Excerpts from UOBKayHian report
- The rapid surge in interest rates affects Singapore Reits (S-REITs) who have not adequately hedged their cost of borrowings.
- We cut DCREIT’s 2023 DPU by 15% but upgrade the S-REIT to BUY after the recent 35% sell-off. MLT has only 11% of its borrowings exposed to rising interest rates.
- Stay invested in hospitality, retail and office REITs as reopening plays.
BUY ART (Target: S$1.31), FCT (Target: S$2.74), FEHT (Target: S$0.77) and LREIT (Target: S$0.95). Maintain OVERWEIGHT.
The Fed’s renewed fervour to clamp down on inflation
The Fed has accelerated the tempo of interest rate hikes to quell inflationary pressures. It hiked the Fed Funds Rate by a massive 75bp to 1.50% after the FOMC meeting on 15 Jun 22.

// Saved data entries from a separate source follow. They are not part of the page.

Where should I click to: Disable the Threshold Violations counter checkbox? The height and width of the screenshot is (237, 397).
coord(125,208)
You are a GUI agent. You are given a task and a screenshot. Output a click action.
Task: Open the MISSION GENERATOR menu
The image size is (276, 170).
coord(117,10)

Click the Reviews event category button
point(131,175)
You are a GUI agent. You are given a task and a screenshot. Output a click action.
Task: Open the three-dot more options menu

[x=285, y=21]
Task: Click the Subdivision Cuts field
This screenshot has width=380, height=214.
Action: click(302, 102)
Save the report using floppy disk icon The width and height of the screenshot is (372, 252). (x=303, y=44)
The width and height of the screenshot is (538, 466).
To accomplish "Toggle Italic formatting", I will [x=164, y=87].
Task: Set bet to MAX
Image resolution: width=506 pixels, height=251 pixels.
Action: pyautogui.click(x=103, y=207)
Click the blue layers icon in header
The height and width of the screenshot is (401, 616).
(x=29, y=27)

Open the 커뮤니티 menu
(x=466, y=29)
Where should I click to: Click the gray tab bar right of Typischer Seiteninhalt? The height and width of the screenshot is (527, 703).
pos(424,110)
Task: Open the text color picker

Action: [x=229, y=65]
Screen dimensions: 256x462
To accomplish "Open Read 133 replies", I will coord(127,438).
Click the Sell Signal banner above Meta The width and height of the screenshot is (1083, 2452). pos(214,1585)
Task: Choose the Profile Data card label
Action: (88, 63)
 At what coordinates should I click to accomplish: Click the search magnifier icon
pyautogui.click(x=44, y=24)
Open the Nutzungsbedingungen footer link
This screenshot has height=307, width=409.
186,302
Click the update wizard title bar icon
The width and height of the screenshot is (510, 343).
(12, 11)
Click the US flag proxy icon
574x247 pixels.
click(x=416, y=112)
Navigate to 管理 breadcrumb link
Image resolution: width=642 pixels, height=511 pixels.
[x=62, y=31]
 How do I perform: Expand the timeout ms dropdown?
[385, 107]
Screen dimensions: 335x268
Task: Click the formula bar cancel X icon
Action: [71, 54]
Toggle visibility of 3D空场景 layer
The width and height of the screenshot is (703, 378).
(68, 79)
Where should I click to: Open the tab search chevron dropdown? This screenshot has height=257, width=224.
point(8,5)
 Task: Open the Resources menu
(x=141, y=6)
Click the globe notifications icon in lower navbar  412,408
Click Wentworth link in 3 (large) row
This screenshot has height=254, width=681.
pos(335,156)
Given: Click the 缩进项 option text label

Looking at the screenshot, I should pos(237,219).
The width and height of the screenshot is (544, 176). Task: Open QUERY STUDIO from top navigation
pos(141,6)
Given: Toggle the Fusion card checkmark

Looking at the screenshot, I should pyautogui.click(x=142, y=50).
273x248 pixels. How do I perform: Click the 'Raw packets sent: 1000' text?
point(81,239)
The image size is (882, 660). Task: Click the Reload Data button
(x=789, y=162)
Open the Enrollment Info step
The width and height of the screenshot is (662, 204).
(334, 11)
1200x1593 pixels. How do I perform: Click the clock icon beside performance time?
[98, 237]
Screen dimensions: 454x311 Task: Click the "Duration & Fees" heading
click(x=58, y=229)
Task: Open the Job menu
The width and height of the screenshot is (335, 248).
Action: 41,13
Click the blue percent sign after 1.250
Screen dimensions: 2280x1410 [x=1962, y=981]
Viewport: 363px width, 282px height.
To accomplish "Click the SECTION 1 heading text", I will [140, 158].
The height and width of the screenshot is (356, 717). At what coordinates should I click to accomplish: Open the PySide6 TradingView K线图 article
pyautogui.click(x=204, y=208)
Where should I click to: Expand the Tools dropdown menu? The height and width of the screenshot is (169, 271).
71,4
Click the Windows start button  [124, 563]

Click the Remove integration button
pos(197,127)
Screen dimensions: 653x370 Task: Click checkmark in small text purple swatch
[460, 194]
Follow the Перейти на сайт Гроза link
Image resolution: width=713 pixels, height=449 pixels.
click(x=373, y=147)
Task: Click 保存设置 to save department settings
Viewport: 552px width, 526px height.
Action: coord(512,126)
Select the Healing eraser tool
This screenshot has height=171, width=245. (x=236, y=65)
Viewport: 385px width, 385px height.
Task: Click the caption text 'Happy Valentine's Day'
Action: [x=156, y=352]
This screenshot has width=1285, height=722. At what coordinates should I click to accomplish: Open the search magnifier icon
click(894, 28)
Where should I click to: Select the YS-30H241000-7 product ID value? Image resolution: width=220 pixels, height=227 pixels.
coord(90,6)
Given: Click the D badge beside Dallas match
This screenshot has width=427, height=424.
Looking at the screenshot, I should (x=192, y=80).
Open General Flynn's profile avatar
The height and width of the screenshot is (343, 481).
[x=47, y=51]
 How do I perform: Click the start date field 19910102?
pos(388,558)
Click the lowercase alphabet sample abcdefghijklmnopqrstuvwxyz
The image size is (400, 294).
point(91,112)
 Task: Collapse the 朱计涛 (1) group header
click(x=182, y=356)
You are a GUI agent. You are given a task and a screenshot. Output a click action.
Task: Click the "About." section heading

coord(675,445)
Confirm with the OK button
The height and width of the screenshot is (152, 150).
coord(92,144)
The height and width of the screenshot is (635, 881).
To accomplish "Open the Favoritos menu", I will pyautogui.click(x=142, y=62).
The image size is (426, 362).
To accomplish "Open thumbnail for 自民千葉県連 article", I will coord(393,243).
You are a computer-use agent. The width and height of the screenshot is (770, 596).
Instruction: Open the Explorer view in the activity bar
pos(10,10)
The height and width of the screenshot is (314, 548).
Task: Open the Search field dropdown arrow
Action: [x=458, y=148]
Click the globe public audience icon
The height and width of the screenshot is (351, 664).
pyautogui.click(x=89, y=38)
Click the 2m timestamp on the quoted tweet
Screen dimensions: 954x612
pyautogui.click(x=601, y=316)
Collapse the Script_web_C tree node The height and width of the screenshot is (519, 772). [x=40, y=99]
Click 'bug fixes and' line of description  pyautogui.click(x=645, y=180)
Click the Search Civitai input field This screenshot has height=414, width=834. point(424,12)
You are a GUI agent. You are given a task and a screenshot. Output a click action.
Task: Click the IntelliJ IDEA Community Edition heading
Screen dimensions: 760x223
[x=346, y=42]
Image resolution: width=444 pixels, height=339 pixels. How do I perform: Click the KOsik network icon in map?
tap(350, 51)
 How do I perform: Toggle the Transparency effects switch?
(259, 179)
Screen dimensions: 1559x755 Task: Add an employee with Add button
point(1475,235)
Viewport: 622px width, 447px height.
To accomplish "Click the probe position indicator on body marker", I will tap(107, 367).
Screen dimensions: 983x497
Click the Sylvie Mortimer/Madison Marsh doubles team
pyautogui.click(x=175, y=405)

Based on the Fed’s dot plot, the median projected path for Fed Funds Rate would hit 3.4% by end-22 and 3.8% by end-23. The forecast translates to four hikes totalling 200bp in 2H22, and we expect another 75bp hike on 27 July.
The rate hikes are front-loaded in 2022 and the intensity of rate hikes could ease after the FOMC meeting on 21 Sep 22.
Interest rates in Singapore have moved up accordingly
Higher inflation and the Fed’s intervention have caused short-term interest rates to surge. The US yield curve has flattened, indicating a slowdown in economic growth.
Fortunately, the 10-year – 2-year term spread has stayed marginally positive at 0.1%. The current short-end of the yield curve implies forward short-term interest rates at 2.7% for one year, 3.4% for two years and 3.4% for three years.
Three-month SIBOR and three-month compounded SORA have rose 147bp and 57bp respectively to 1.91% and 0.76% in 1H22. UOB Global Economics & Markets Research forecasts three-month SIBOR and three-month compounded SORA to reach 2.75% (+2.31ppt yoy) and 2.29% (+2.10ppt yoy) respectively by end-22.
Singapore Reits recommendation
Maintain OVERWEIGHT. S-REITs are not out of the woods yet but the gradual easing of inflationary pressure provides some respite. Real estate is a hedge against inflationary pressure, which could potentially push rents higher.
Downside for the S-REITs sector is limited to 13.6% if distribution yield yield spikes to 2x SD above long-term mean.
Singapore Reits – The good, the bad and the ugly
SASSR has the most conservative aggregate leverage of 26.2%. Conversely, SUN and MUST are more highly geared with aggregate leverage
of 43.3% and 42.8% respectively. LREIT hedges 90% of its borrowings on fixed rates.
CICT, KORE and MUST also have a high proportion of borrowings on fixed rates of 85%, 84.2% and 86.5% respectively. DCREIT and SUN hedge a lower 50% and 51% of their borrowings to fixed rates.
Impact of higher interest rates
We now expect US Fed Funds Rate to hit 3.25% by end-22 (previous: 2.5%). We have factored in the negative impact on DPU from the accelerated hikes in interest rates around the globe based on forecasts by UOB Global Economics & Markets Research.
On average, we have adjusted 2023 DPU lower by 2.1% for 20 S-REITs under our coverage.